Type 2 diabetes works differently. It usually starts with insulin resistance: the body still makes insulin, but cells respond to it less well. The pancreas tries to compensate by making more. Over time, the beta cells often cannot keep up, and insulin production gradually falls. So type 2 diabetes is a combination of insulin resistance and a relative shortage of insulin.

Genetics, weight, age, physical activity, and ethnicity all influence the risk. Lifestyle changes and oral or injectable medications often work for years. Many people with type 2 diabetes never need insulin. But because beta cell function tends to decline gradually, some people do eventually need insulin to keep blood sugar in a safe range.

Gestational diabetes

Gestational diabetes is high blood sugar that develops during pregnancy in someone who did not have diabetes before. Hormones from the placenta cause insulin resistance, and the pancreas may not be able to compensate. It usually resolves after delivery, but it raises the long-term risk of type 2 diabetes. When diet and activity changes are not enough, insulin is the standard treatment because it does not cross the placenta in meaningful amounts.

LADA and MODY

Two less common types are worth knowing about. LADA (latent autoimmune diabetes in adults) is sometimes described as a slow-onset form of type 1 diabetes that appears in adulthood. People with LADA are often misdiagnosed with type 2 at first. MODY (maturity-onset diabetes of the young) is a group of inherited conditions caused by single-gene mutations that affect insulin production. Some forms of MODY respond to oral medications; others need insulin. A specialist can confirm these diagnoses with antibody and genetic testing.

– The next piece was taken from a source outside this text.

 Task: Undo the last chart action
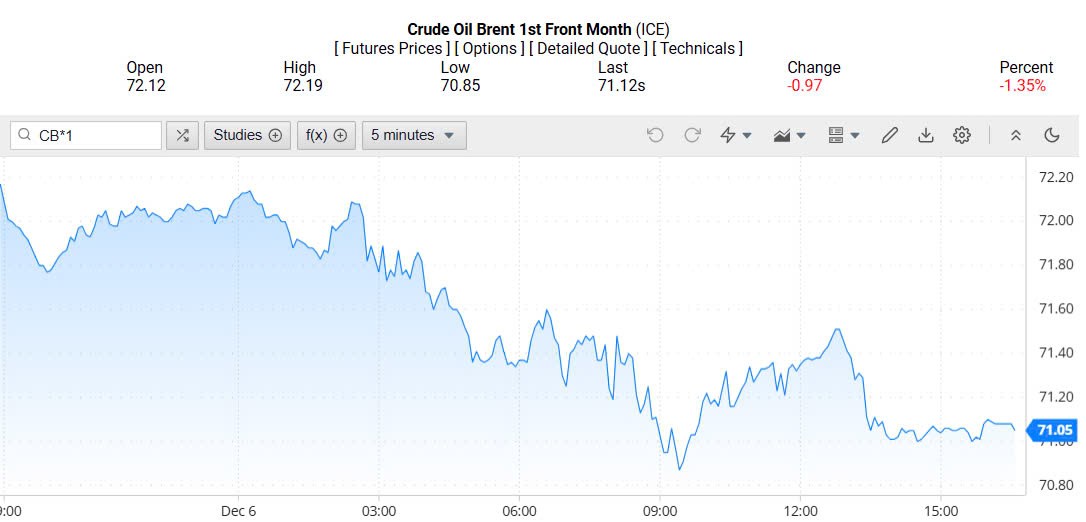point(655,135)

Why someone with type 2 might need insulin

This is one of the most misunderstood parts of diabetes care. Needing insulin in type 2 diabetes is not a punishment, and it is not a sign that you "failed." Beta cell function declines over time in type 2 diabetes for reasons that have nothing to do with how hard you tried. Adding insulin is the same kind of decision as adding a blood pressure medication when one drug is no longer enough — it is matching the treatment to where the disease has moved.

Common reasons a clinician might recommend starting insulin in type 2 diabetes include very high A1C values at diagnosis, blood sugar that no longer responds to other medications, pregnancy, hospitalization, certain kidney or liver problems that limit other drug choices, or short-term use during illness or surgery. Many people who start insulin in type 2 diabetes do well on a single daily injection of long-acting insulin alongside their other medications.

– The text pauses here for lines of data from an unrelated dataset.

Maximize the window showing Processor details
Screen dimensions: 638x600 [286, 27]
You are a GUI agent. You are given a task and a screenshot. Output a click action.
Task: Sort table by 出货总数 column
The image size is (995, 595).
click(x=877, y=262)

If you are dreading the idea of starting insulin, you are in good company. Decades of research describes "psychological insulin resistance" — the very real fear, guilt, and grief many people feel about it. The page on starting insulin therapy addresses this directly.

What insulin therapy can and cannot do

Insulin replaces a hormone the body is missing or not using well. When it is dosed correctly, it lowers blood glucose, prevents the immediate dangers of very high sugar, and dramatically reduces the long-term risks of damage to the eyes, kidneys, nerves, and heart.

Insulin cannot cure diabetes. It does not undo insulin resistance, and it does not bring back beta cells. It can cause low blood sugar (hypoglycemia) if the dose is higher than what the body needs at that moment, which is why monitoring matters. It can also cause modest weight gain, especially in the first few months of use, because the body finally has enough insulin to store the calories you eat.

Used carefully, with regular follow-up and adjustments, insulin is one of the most effective and well-studied medications in modern medicine. It has been in clinical use since 1922.